• [Task statement]:
Word for word, restate each entry that appears below.

─── Data for processing

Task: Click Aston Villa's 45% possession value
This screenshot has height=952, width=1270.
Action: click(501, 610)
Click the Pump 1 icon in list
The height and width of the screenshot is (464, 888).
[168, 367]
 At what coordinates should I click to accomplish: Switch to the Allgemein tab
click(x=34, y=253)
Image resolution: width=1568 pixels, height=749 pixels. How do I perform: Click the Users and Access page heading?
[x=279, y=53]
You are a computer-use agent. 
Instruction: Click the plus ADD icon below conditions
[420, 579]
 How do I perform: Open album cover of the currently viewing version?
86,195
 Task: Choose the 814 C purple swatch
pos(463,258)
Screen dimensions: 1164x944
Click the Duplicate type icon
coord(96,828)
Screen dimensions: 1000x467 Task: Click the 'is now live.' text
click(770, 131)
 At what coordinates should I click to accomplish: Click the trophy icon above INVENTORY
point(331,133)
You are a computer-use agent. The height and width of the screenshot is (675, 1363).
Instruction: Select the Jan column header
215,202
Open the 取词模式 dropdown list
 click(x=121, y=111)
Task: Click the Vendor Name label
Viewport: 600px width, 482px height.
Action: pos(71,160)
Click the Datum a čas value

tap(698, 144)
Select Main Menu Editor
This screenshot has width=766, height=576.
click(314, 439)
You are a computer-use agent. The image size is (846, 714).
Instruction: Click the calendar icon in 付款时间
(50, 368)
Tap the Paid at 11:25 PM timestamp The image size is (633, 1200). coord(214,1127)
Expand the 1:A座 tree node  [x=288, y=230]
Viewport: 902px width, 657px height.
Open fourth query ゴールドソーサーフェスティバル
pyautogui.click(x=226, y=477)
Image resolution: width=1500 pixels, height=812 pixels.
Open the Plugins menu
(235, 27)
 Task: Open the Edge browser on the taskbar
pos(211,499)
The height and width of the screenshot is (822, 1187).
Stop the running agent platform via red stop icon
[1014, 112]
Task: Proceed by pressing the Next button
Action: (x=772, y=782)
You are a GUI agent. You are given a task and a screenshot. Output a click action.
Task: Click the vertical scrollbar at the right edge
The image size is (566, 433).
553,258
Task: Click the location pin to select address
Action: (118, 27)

──────

• [Answer box]:
Task: Click Aston Villa's 45% possession value
This screenshot has height=952, width=1270.
Action: click(501, 610)
Click the Pump 1 icon in list
The height and width of the screenshot is (464, 888).
[168, 367]
 At what coordinates should I click to accomplish: Switch to the Allgemein tab
click(x=34, y=253)
Image resolution: width=1568 pixels, height=749 pixels. How do I perform: Click the Users and Access page heading?
[x=279, y=53]
You are a computer-use agent. 
Instruction: Click the plus ADD icon below conditions
[420, 579]
 How do I perform: Open album cover of the currently viewing version?
86,195
 Task: Choose the 814 C purple swatch
pos(463,258)
Screen dimensions: 1164x944
Click the Duplicate type icon
coord(96,828)
Screen dimensions: 1000x467 Task: Click the 'is now live.' text
click(770, 131)
 At what coordinates should I click to accomplish: Click the trophy icon above INVENTORY
point(331,133)
You are a computer-use agent. The height and width of the screenshot is (675, 1363).
Instruction: Select the Jan column header
215,202
Open the 取词模式 dropdown list
 click(x=121, y=111)
Task: Click the Vendor Name label
Viewport: 600px width, 482px height.
Action: pos(71,160)
Click the Datum a čas value

tap(698, 144)
Select Main Menu Editor
This screenshot has width=766, height=576.
click(314, 439)
You are a computer-use agent. The image size is (846, 714).
Instruction: Click the calendar icon in 付款时间
(50, 368)
Tap the Paid at 11:25 PM timestamp The image size is (633, 1200). coord(214,1127)
Expand the 1:A座 tree node  [x=288, y=230]
Viewport: 902px width, 657px height.
Open fourth query ゴールドソーサーフェスティバル
pyautogui.click(x=226, y=477)
Image resolution: width=1500 pixels, height=812 pixels.
Open the Plugins menu
(235, 27)
 Task: Open the Edge browser on the taskbar
pos(211,499)
The height and width of the screenshot is (822, 1187).
Stop the running agent platform via red stop icon
[1014, 112]
Task: Proceed by pressing the Next button
Action: (x=772, y=782)
You are a GUI agent. You are given a task and a screenshot. Output a click action.
Task: Click the vertical scrollbar at the right edge
The image size is (566, 433).
553,258
Task: Click the location pin to select address
Action: (118, 27)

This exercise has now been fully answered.